EicosaCell for LTC₄ immunolabeling within gel-immersed human eosinophils. Fluorescent microscopy of agarose-embedded eosinophils, fixed with EDAC (0.5% in HBSS^−/−) and stained with Alexa488-labeled anti-cysteinyl LT mAb. To facilitate intracellular localization of anti-LTC₄ immunoreactive sites (green staining) within representative eosinophils, blue and white dotted lines were drawn to delineate, respectively, the nuclear and cellular perimeters. As indicated, A23187-, eotaxin- or eotaxin plus A23187-stimulated eosinophils display fluorescent LTC₄ immunostaining. While, eosinophils stimulated with A23187 (0.1 μM) for 15 min exhibited exclusively perinuclear (stars) immunoreactive LTC₄, eotaxin (100 ng/mL)-stimulated eosinophils showed punctate cytoplasmic lipid body-comprised LTC₄ (arrows).
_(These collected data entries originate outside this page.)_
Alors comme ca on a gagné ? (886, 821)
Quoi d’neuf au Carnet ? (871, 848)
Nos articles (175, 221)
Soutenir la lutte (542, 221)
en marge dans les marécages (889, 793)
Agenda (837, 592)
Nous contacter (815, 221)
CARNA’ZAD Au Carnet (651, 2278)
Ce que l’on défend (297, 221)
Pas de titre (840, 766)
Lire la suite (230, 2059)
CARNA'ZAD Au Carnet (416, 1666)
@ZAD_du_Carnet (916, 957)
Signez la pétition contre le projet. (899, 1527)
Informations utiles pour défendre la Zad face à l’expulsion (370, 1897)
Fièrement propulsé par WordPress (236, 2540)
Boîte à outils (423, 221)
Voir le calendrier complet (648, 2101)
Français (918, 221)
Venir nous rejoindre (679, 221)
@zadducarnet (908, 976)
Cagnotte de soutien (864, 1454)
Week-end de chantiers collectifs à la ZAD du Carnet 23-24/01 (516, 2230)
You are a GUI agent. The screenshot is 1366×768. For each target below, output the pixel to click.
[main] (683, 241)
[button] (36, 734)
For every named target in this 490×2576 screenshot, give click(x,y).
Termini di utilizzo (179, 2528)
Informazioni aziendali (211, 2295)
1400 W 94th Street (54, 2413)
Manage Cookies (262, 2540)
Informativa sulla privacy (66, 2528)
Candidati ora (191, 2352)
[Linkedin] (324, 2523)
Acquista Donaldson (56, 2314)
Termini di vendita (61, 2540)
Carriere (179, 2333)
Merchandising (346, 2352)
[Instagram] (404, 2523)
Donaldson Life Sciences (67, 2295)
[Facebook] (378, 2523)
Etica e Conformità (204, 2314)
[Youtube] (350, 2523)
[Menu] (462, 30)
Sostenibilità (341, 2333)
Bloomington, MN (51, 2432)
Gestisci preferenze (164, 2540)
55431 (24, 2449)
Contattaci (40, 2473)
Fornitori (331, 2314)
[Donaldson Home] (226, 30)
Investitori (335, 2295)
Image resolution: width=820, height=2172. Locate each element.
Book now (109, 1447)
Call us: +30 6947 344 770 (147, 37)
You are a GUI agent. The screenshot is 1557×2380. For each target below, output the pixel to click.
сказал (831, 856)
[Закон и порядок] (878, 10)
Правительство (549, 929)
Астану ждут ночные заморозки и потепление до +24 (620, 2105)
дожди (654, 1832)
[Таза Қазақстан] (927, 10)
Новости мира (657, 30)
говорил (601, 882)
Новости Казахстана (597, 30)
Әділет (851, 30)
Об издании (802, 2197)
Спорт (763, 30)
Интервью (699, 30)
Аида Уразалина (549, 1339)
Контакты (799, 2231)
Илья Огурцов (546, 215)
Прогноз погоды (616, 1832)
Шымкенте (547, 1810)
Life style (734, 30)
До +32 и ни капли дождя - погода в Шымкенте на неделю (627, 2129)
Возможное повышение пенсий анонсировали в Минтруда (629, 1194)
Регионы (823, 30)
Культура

Differently, eosinophils stimulated with eotaxin for 1 h and activated for extra 15 min with A23187 exhibit perinuclear (stars) and punctate cytoplasmic (arrows) immunoreactive LTC₄.

Fig. 10.5

Schematic summary of EiocosaCell-derived reports identifying three distinct intracellular compartments of eicosanoid synthesis: the nuclear envelope, cytoplasmic lipid bodies and zymozan-driven phagosomes.